Il est parfois difficile de comprendre ce que veut dire Spinoza quand il déclare que la volonté n'existe pas. Il me semble qu'en général, on ne traduit pas bien le fait que ce qu'il entend par volonté est assez particulier: il y a pour lui identité entre la volonté et l'entendement.
J'ai mis du temps, personnellement à me faire une idée claire de ce point. Mais je crois maintenant comprendre.
Imaginons par exemple que je m'apprête à dessiner un cercle. Il peut y avoir plusieurs raisons pour cela: je peux être un architecte qui dresse le plan d'une maison et qui doit dessiner une pièce ronde; ou bien je suis un peintre qui veut dessiner une assiette; ou encore, je suis un élève qui doit traduire un énoncé de problème de géométrie et qui pour cela doit tracer un cercle, ou encore, je suis simplement là, devant une feuille de papier, avec l'envie, le désir de tracer un joli cercle, juste parce que cela me plaît de la faire...

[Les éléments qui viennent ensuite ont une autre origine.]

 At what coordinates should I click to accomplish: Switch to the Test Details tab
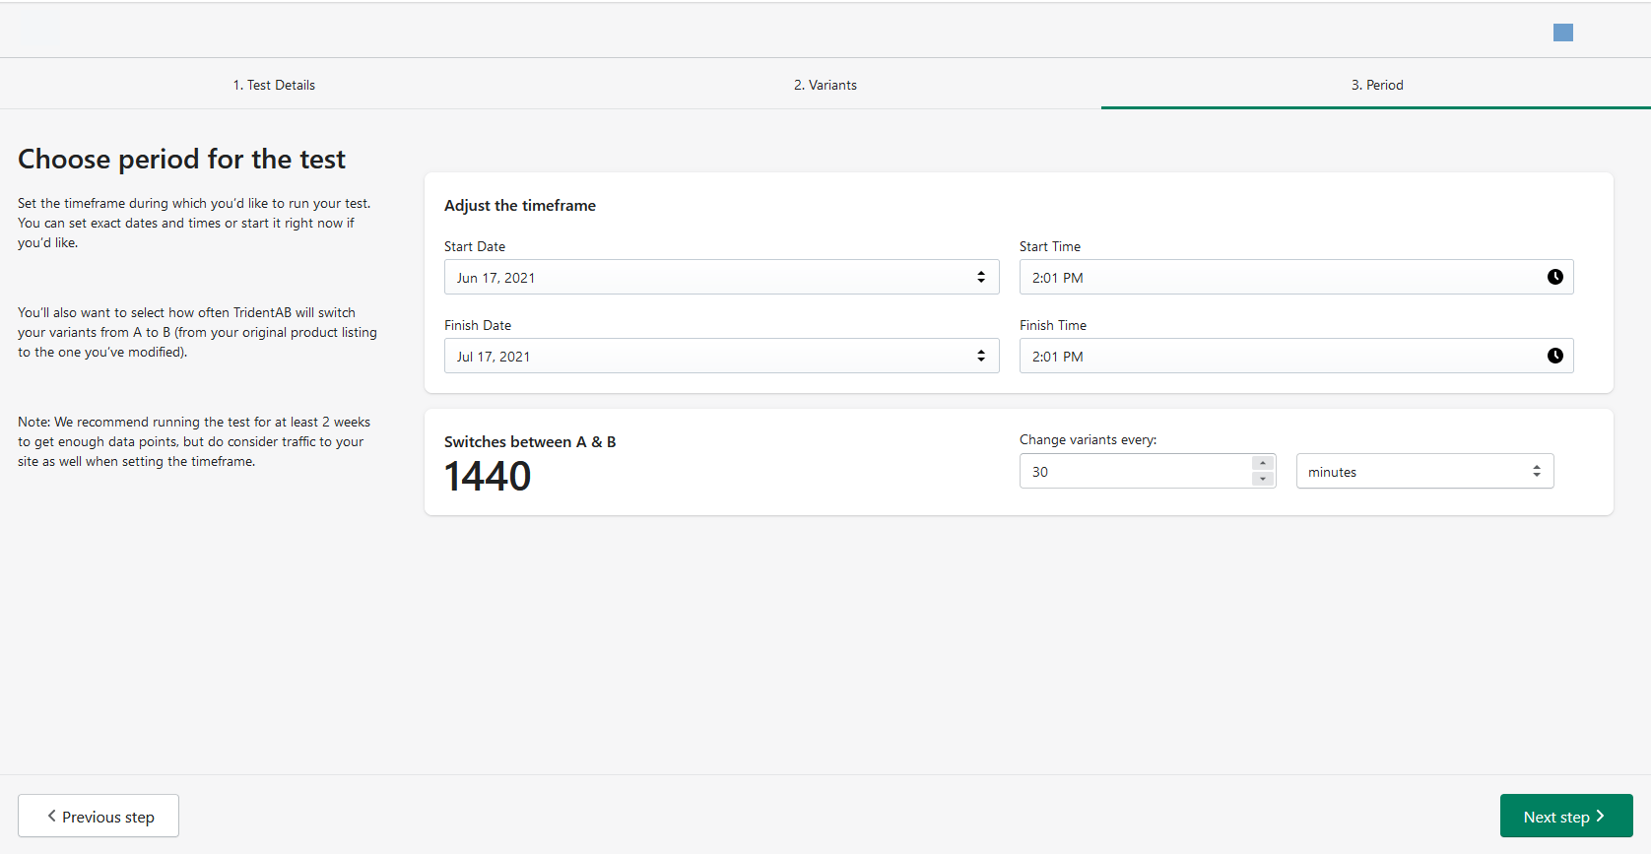pos(274,85)
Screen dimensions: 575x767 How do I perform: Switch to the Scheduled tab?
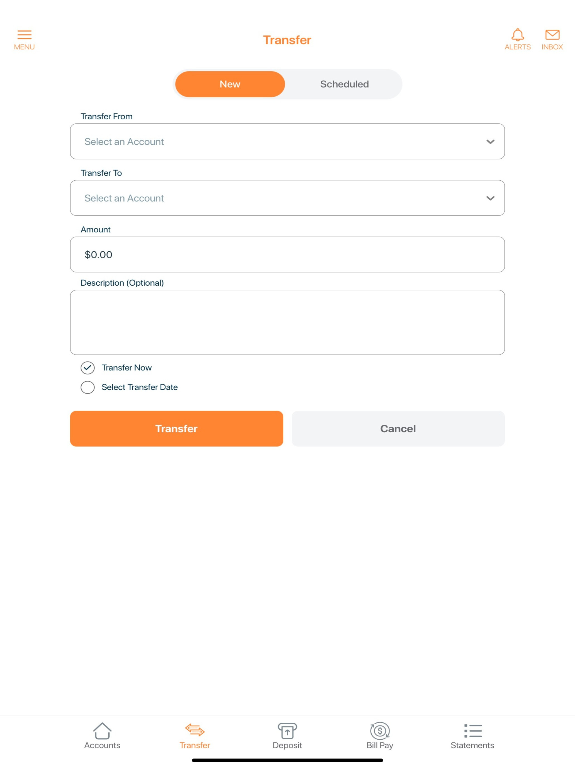(x=345, y=84)
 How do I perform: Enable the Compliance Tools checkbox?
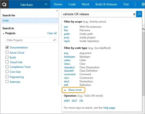click(x=7, y=67)
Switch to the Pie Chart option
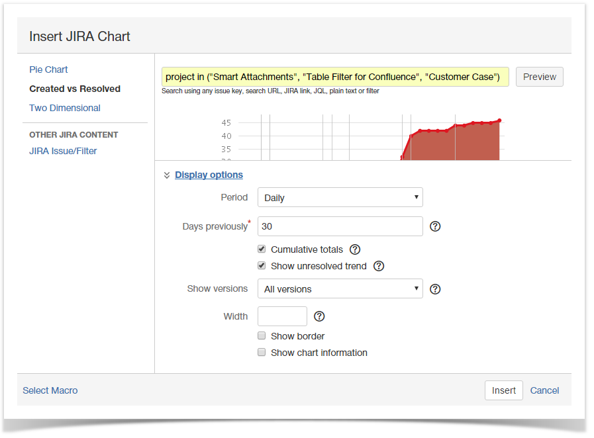The height and width of the screenshot is (438, 594). coord(48,69)
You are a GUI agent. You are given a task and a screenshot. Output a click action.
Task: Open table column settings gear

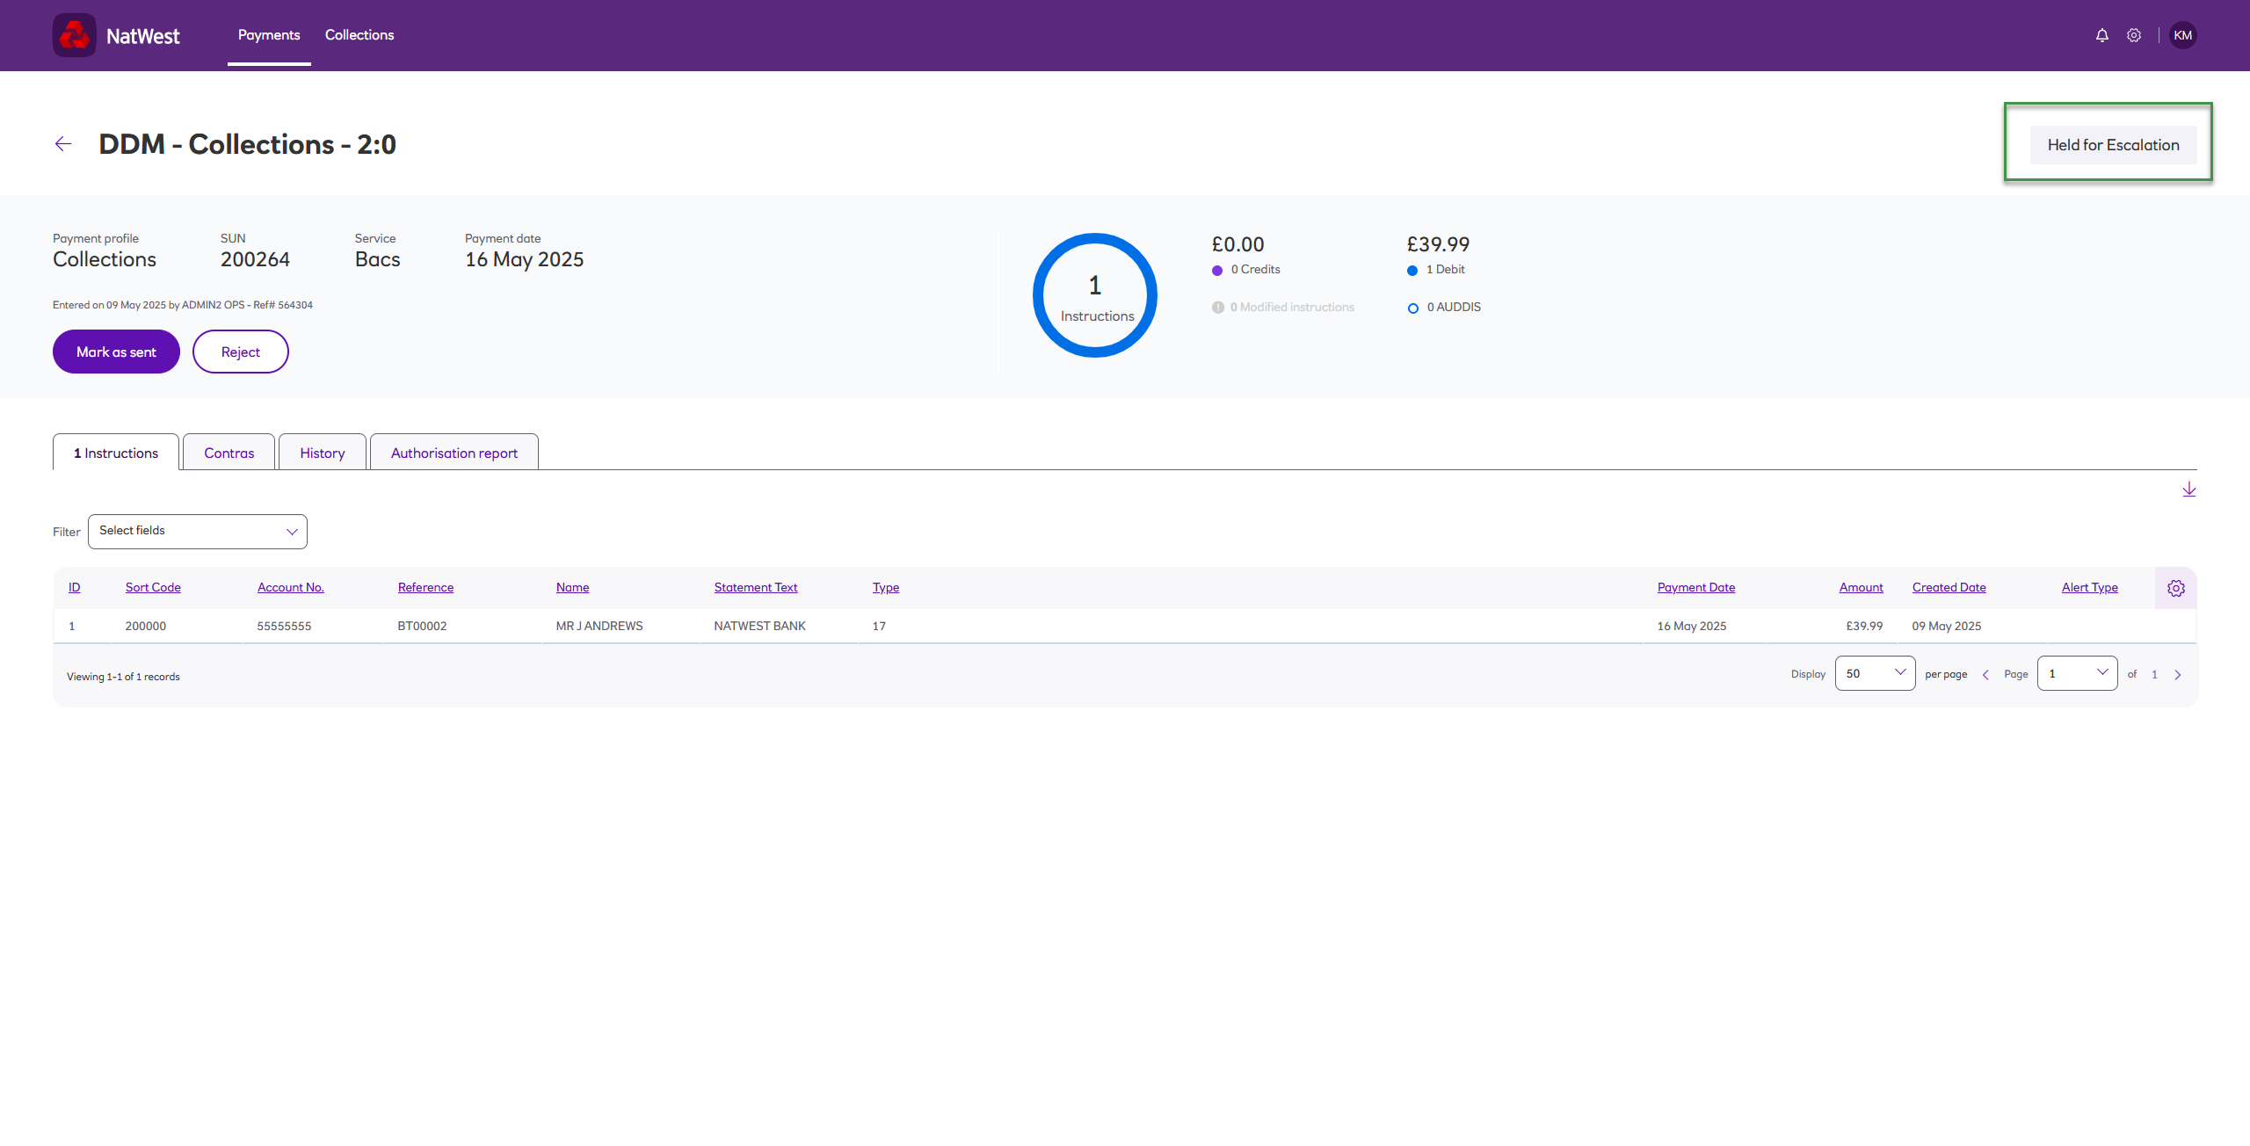(x=2175, y=588)
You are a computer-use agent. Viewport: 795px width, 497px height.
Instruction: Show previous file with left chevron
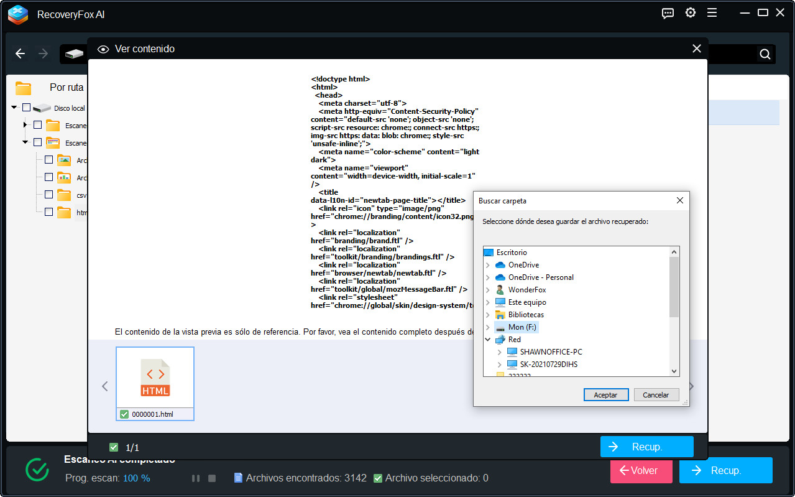(104, 386)

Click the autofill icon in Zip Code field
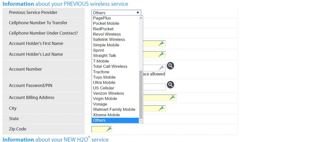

L'important, c'est que dans tous les cas, je m'apprête, c'est à dire qu'il y a en moi l'idée d'un cercle, et mon corps se met en mouvement pour exprimer cette idée.
Admettons alors que tout n'est pas possible: il y a des manières adéquates et non adéquates pour tracer ce cercle. Il y a des gestes, des compositions de mouvement, des rapports que je vais établir avec la feuille, le crayon, un compas etc qui produiront un cercle, et d'autres qui produirons autre chose.
C'est à mon sens dans ce champ là que Spinoza nous dit qu'il n'y a pas de volonté: pour faire un cercle, il va être nécessaire de faire certaines choses, de procéder d'une certaine manière. Bien sûr, il n'y a pas qu'une manière, et il est aussi possible de tracer une infinité de cercles. Pire encore, il est possible de faire des cercles plus ou moins parfaits, ou plutôt, de tracer des formes qui se rapprochent plus ou moins de la perfection du cercle.
Mais au fond, il n'y a qu'une manière (ou plusieurs manières qui seront alors équivalentes) d'exprimer de façon adéquate l'idée de cercle que nous nous apprêtions à dessiner.
Notre volonté doit donc s'incliner devant notre entendement, c'est à dire la compréhension que nous avons de la situation, qui nous permet de jauger les outils à notre disposition, notre pratique de ces outils, notre savoir faire etc et qui va nous indiquer le meilleur chemin. D'une certaine manière, Spinoza nous dit que, dans une situation donnée, notre entendement "calcule" le chemin...après il en nous reste plus qu'à faire selon ce calcul.
Si notre volonté s'en mêle, si nous décrétons que nous allons faire ce cercle à main levée plutôt qu'au compas alors que nous n'avons aucun entrainement en matière de dessin à main levée,il est vraisemblable que nous n'obtenions pas le résultat voulu.
Bien sûr reste la question: pourquoi faire un cercle? N'y a-t-il pas là, dans l'expression de ce désir, l'affirmation d'une volonté?